Надо ли разъяснять, что эти «чашечки кофе», эти завтраки и обеды «были для всех присутствующих не только неприятными, что они становились все более мучительными, изматывающими и наконец превратились в настоящий кошмар» (Лотта Хойзер). Лотта Хойзер, урожд. Бернтген, невестка многократно цитировавшегося Отто Хойзера, главного бухгалтера и заведующего делопроизводством фирмы, в то время двадцатишестилетняя молодая женщина, служила секретаршей у Груйтена, иногда приглашавшего на временную работу в качестве чертежника также и ее мужа, Вильгельма Хойзера.

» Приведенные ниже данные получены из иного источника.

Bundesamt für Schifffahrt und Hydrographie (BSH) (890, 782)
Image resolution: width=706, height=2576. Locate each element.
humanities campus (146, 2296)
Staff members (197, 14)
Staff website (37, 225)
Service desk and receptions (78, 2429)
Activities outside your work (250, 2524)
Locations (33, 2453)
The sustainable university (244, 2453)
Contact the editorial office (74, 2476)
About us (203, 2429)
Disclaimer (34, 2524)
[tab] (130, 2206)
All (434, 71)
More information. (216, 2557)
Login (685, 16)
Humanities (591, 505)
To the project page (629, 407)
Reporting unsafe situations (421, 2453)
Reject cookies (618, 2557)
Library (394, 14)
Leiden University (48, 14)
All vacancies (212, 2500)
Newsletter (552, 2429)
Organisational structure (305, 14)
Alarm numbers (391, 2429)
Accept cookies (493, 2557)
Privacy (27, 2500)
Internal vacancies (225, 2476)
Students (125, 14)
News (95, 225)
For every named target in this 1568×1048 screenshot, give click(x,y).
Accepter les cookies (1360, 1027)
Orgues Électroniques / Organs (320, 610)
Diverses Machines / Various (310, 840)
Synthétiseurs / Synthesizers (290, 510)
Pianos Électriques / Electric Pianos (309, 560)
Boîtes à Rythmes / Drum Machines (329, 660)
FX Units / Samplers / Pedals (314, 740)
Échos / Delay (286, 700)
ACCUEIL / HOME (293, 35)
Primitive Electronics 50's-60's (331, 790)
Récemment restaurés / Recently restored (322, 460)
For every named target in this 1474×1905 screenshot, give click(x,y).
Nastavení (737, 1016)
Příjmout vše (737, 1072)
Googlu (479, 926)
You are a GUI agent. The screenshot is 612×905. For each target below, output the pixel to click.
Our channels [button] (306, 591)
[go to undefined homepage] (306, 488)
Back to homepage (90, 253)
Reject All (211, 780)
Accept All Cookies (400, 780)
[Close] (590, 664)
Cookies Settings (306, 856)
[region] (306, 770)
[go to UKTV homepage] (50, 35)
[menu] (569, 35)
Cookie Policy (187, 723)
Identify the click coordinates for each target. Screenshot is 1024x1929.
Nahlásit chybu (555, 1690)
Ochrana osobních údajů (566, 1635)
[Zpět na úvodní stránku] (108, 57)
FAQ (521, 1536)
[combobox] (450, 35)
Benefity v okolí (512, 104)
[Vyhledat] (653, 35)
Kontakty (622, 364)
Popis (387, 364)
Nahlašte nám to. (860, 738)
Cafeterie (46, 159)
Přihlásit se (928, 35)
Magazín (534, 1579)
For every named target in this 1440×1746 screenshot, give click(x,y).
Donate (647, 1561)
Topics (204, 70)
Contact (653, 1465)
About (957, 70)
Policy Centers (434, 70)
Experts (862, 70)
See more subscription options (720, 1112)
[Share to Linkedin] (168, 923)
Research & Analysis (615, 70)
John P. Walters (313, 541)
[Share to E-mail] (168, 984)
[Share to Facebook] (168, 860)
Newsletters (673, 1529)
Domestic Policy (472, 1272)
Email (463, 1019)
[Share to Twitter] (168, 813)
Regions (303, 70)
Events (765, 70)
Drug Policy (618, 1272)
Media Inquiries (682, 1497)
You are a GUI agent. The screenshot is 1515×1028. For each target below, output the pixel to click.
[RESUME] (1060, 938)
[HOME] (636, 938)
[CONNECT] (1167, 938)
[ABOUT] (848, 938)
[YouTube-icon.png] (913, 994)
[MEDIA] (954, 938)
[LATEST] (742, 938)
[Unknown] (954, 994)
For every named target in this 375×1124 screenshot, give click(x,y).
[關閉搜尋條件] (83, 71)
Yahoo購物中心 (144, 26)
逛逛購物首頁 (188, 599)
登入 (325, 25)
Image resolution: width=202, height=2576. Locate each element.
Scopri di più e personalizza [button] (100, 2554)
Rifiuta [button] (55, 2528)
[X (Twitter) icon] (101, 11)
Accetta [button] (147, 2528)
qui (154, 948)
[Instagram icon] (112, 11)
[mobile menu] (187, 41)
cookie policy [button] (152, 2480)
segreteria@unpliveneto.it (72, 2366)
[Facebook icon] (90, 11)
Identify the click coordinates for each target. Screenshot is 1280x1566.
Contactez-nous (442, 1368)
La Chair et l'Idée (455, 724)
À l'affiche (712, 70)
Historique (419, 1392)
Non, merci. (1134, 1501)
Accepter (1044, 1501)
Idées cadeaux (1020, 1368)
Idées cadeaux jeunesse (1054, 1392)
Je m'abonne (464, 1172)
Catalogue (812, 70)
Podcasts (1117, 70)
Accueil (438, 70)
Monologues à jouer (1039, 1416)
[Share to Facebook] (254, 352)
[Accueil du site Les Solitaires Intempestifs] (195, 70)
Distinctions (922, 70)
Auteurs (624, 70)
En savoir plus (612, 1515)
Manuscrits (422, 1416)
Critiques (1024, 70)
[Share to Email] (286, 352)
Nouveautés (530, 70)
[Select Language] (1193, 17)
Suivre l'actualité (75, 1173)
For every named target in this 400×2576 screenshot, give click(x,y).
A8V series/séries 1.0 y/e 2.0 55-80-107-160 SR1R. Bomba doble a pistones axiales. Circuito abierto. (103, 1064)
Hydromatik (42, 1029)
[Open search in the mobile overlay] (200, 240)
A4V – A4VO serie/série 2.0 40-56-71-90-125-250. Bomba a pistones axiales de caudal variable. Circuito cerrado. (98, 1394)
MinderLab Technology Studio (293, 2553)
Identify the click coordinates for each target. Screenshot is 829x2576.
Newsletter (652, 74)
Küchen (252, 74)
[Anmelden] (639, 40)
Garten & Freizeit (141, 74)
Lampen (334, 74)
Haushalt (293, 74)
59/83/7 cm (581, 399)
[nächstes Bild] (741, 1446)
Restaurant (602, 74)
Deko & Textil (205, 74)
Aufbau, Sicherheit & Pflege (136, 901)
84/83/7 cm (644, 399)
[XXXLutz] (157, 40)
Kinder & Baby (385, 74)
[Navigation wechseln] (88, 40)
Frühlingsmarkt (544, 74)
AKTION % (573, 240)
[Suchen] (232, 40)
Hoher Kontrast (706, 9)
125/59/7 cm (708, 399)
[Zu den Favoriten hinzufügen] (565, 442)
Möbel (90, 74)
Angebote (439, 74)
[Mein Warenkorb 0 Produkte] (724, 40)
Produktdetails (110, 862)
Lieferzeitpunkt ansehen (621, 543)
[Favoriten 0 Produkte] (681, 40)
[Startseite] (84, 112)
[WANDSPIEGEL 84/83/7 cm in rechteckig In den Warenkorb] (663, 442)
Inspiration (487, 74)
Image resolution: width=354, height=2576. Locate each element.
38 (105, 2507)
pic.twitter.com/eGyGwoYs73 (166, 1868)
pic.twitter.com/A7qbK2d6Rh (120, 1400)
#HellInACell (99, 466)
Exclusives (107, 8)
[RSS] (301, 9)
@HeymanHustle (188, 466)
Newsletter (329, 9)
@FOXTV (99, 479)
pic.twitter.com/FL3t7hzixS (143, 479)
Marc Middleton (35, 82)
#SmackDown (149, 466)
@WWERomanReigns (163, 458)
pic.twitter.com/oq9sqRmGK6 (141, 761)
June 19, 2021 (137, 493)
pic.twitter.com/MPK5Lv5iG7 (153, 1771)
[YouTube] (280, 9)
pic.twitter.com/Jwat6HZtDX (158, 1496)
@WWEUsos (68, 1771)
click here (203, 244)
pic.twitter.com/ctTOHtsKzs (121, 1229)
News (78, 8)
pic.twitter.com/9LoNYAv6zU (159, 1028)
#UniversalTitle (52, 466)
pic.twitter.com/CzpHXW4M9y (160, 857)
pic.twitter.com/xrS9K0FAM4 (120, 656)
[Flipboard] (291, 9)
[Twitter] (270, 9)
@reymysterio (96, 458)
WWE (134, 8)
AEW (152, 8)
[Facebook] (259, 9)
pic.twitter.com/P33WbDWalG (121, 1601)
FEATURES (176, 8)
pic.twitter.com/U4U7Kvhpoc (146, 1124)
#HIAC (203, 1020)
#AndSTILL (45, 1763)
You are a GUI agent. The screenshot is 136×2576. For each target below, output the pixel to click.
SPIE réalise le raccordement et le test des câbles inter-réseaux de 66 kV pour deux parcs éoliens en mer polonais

Поскольку Лотта в решающие месяцы 1939 года уже служила у Груйтена и ее время от времени тоже звали «на чашечку кофе» в дом шефа, когда там гостил приехавший на побывку Генрих, то ее мнение о Груйтене-старшем, которого она считала «просто неотразимым, хотя, по большому счету, его тогдашнюю деятельность можно назвать преступной», мы приводим здесь лишь попутно. Старик Хойзер частенько игриво намекал на «любовные, хотя и чисто платонические, отношения» своей невестки с Груйтеном, «под мужское обаяние которого она – при разнице в возрасте в неполных четырнадцать лет – не могла не подпасть». Высказывалась даже мысль (принадлежавшая якобы Лени, в чем авт. не уверен, поскольку она дошла до него не прямо, а косвенно, через не вполне надежного свидетеля Генриха Пфайфера), что «Лотта, вероятно, была тогда для отца сущим искушением; при этом я вовсе не хочу сказать, что она была искусительницей». Во всяком случае, Лотта называет эти семейные трапезы, ради которых Груйтен-старший, как говорят, прилетал домой из Берлина, Мюнхена или даже из Варшавы, «просто ужасными, совершенно невыносимыми». М. в. Д. называла эти трапезы «ужасными, просто ужасными», в то время как Лени ограничивается трехкратным повторением одного слова: «беда, беда, беда».